Miles blinks rapidly. The lawyer and general fix-it guy may be intimidating but he hasn’t maimed anyone as far as I know.
The elevator doors open, and Miles leads me down the main hall of the executive floor, lined with assistants’ desks and private offices screened by frosted glass. It’s simple and clean and quiet, save for the tapping on keys and the odd ringing phone.
“I said don’t approve that!” a man yells from behind one of those doors.
“That’s Sunjit. He’s always yelling at someone on the phone,” Miles says.
“Fun.” Outside Sunjit’s office, his middle-aged brunette assistant sits at her desk, staring over her glasses at me. In fact, they’re all watching. Suddenly, I feel eyes crawling over me from every direction.
“Does everyone know?” I whisper.
“That the big boss is marrying his twenty-one-year-old ex-assistant who he met this summer? What do you think?”
My cheeks flush. Are they saying the same things that reporter alluded to? Is there a tally running for how long before Henry recovers from his near-death shock and dumps me?
I keep my focus ahead, lifting my chin slightly. It doesn’t matter what any of them say. Henry and I love each other. That’s all that matters. Besides, I may be twenty-one, but he just turned thirty-two, not fifty.
We pass a door with the name Scott Wolf etched into it and I stifle a shudder. The assistant’s desk outside sits empty.
“Have you been to Henry’s new office?” Miles asks.
“Not yet.” William Wolf kept it for himself right up until his death.
“That’s it there.” Miles gestures toward the heavy glazed doors ahead. “I would knock first. He doesn’t like being barged in on.”
“Yes, I remember.” Hotel staff weren’t even allowed in the penthouse cabin at Wolf Cove, but that’s because he was also living there. My knuckles clunk against the glass.
“Come in,” comes the deep voice.
I ease open the door and step through, my stomach fluttering with a mix of nerves and excitement over seeing Henry again. I hope this never goes away.
Inside is nothing short of opulence. I expected a grand office for the man behind all of Wolf, but this is outrageous. It may as well be an apartment. Floor-to-ceiling windows reaching two stories high close off the far side, showcasing the city’s skyline beyond. To the left is a sunken living room area with plush caramel leather furniture and lamps. Behind it is a mahogany and chrome bar with crystal decanters. Henry’s posh scotch collection.

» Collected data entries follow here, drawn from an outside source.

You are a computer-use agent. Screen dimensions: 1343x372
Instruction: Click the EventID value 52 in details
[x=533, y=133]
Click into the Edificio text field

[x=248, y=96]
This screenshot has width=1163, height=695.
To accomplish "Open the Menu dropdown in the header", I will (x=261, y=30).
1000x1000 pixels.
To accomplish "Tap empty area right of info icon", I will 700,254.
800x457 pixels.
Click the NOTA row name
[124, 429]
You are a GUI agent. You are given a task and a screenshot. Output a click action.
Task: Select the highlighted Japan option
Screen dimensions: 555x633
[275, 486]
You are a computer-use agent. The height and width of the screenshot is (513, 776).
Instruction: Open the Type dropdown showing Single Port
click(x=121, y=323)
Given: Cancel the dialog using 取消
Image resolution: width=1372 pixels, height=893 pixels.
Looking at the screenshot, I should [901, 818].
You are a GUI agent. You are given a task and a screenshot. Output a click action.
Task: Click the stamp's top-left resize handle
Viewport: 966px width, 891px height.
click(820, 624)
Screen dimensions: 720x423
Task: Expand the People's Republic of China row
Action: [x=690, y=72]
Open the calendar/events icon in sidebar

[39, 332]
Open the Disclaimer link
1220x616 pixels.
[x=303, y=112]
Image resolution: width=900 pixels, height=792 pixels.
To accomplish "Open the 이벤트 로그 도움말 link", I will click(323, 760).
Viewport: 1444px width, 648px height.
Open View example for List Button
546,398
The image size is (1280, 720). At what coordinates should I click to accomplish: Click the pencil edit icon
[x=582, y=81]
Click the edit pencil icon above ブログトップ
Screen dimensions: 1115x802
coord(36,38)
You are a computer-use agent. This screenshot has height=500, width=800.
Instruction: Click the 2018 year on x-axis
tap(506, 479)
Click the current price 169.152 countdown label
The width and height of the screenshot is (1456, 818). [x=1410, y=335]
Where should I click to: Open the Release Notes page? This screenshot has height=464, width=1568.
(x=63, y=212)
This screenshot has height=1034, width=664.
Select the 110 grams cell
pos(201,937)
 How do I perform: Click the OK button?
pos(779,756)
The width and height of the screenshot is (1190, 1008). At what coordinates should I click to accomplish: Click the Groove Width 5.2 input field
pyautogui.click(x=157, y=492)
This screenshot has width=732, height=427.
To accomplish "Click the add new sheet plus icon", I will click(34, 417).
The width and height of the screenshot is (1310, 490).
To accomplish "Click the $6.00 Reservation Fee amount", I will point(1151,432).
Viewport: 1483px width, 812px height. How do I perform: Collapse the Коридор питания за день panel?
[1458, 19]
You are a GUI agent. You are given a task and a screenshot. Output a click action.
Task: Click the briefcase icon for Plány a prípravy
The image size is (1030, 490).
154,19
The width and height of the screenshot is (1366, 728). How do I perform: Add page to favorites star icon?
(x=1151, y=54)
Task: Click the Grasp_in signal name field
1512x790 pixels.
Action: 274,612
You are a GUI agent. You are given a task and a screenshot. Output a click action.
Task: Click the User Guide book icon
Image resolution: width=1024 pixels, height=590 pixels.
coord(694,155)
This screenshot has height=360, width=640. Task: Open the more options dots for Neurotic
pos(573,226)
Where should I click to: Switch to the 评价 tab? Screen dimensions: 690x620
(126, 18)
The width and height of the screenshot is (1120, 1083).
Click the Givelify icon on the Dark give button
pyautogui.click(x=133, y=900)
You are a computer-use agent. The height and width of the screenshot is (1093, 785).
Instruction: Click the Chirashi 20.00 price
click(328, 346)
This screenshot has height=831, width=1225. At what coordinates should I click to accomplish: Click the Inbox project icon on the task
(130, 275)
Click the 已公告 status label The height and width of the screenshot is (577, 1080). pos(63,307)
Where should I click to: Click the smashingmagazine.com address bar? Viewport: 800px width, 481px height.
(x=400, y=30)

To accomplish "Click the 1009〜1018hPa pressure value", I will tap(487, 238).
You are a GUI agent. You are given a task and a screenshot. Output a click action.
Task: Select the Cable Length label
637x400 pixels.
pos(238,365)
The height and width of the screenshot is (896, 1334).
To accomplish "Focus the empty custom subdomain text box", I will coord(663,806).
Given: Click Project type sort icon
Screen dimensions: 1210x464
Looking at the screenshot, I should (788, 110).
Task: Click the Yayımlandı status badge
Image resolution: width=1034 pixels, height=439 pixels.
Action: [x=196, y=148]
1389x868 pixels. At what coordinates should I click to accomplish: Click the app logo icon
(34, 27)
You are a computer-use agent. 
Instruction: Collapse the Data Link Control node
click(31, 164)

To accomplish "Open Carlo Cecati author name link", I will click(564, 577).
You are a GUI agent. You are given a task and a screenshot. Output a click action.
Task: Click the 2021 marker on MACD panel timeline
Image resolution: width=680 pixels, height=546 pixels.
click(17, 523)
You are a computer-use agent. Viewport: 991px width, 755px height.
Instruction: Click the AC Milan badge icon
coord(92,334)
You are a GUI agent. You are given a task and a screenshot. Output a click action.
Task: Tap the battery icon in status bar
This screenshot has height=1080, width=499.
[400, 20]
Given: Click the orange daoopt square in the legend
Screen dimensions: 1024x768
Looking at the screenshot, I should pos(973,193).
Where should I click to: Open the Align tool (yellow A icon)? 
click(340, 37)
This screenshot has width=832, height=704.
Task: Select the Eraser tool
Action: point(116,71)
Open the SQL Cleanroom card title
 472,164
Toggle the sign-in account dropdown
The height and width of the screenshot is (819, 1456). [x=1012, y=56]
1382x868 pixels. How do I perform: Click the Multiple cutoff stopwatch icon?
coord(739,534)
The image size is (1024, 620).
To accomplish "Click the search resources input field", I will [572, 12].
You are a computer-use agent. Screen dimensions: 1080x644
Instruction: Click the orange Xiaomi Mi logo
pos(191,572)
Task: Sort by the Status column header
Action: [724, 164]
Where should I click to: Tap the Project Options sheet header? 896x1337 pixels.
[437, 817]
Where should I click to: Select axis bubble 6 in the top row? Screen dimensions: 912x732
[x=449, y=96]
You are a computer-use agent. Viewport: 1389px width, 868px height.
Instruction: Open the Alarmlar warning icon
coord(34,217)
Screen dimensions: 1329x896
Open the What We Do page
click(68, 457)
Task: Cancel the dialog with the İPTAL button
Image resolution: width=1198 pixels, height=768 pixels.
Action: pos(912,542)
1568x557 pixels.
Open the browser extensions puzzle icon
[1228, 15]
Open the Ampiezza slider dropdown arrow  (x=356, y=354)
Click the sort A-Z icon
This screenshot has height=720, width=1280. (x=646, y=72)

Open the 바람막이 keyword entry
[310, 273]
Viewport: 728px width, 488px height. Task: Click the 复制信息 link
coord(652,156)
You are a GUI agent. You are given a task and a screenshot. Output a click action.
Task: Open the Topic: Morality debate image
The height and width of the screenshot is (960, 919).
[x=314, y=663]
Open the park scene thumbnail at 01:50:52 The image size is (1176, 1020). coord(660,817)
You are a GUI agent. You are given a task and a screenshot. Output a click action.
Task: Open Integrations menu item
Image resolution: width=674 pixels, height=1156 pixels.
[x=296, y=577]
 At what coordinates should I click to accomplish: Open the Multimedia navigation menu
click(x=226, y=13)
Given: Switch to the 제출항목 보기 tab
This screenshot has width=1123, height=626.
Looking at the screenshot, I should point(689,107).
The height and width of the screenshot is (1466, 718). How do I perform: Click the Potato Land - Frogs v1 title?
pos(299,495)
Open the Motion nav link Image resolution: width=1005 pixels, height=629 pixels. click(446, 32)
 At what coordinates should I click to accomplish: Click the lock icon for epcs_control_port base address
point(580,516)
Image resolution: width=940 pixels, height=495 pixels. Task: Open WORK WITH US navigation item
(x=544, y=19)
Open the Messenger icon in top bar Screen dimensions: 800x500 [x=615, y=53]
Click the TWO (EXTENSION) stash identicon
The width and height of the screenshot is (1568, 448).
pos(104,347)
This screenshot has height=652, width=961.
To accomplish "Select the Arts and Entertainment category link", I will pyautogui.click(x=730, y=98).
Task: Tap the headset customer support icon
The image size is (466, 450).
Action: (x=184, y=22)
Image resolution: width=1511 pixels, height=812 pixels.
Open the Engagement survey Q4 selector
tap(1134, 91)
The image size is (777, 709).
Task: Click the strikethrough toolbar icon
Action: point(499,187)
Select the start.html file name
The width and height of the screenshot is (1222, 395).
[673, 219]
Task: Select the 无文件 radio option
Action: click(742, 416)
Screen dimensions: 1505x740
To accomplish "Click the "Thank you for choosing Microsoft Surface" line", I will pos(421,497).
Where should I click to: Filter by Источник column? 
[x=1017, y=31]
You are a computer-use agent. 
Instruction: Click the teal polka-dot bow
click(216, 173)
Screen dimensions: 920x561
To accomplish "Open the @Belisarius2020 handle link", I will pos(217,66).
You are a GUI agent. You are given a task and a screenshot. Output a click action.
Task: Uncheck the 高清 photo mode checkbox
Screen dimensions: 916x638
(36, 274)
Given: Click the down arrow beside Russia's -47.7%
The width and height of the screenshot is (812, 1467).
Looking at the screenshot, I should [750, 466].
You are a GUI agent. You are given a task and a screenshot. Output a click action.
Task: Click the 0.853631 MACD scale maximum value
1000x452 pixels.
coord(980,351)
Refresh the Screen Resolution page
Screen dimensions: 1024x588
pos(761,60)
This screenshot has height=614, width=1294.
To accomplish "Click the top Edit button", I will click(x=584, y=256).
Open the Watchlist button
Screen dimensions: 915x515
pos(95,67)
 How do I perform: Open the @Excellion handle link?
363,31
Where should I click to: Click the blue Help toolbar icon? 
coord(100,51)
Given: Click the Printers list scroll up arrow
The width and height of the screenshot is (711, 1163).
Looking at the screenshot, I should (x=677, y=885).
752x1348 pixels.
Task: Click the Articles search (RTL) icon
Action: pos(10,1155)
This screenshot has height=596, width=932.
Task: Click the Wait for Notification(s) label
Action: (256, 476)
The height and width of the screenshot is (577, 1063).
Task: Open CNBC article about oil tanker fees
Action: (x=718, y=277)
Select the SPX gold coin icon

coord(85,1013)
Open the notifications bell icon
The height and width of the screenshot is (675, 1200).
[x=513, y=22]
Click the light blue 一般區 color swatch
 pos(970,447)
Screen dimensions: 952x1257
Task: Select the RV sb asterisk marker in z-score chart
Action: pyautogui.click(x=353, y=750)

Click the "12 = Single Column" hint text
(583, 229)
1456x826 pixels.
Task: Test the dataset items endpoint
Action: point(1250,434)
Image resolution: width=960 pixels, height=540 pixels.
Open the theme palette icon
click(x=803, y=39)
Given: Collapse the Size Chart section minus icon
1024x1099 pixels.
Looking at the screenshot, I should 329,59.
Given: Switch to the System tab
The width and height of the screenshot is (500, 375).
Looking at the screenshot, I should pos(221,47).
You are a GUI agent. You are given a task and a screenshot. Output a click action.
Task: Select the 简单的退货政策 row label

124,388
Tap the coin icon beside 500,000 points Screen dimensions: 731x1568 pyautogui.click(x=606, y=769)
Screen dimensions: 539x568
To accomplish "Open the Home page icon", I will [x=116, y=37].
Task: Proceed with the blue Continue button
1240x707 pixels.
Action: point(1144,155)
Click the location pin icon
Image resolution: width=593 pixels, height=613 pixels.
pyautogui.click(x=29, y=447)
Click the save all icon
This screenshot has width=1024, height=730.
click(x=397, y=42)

Opposite the seating area is a wall of bookshelves filled with spines and, in front of that, a desk large enough to accommodate four guests on one side.
My heartbeat quickens at the sight of Henry slouched in his chair, a pen perched between his lips, his attention locked on something beyond the window.
Oblivious to me, though he granted me permission to enter.
“Henry?” I call out tentatively.
He snaps out of his daze, spinning his revolving chair toward me. “Abbi, what are you doing here?” He frowns. “Is something wrong?”
I hold up the brown bag. “I brought your favorite for lunch.”
His eyes drift over the simple black tunic dress and heels I threw on after thirty minutes of questioning how Henry Wolf’s future wife should dress for a visit to his office. “Thank you,” he offers quietly.
“You’re welcome.” I have an overwhelming urge to touch Henry, to feel his body against mine. To know that whatever inner turmoil he’s facing, it has nothing to do with our future. And if these past few months have taught me anything about Henry, it’s how to get answers out of him without asking.
“Nice digs.” I close the distance, setting the lunch bag aside.
“It’s my father’s taste. I’ll have to update it at some point when I have time.”
I round the desk and perch myself on it, next to him. Toeing off my heels, I rest my feet on his chair between his splayed thighs.
“My fiancée sitting on my desk isn’t the most professional start to my week.”
My heart swells at the label. He wouldn’t use that so freely if he was regretting it, would he? “And you’re all about professionalism.”
“Always.” He traces his bottom lip with his index finger as he studies the sheer black pantyhose I tugged on at the last minute. “I seem to recall a certain assistant despising nylons so much that she peeled them off and flung them across my cabin halfway through her shift.”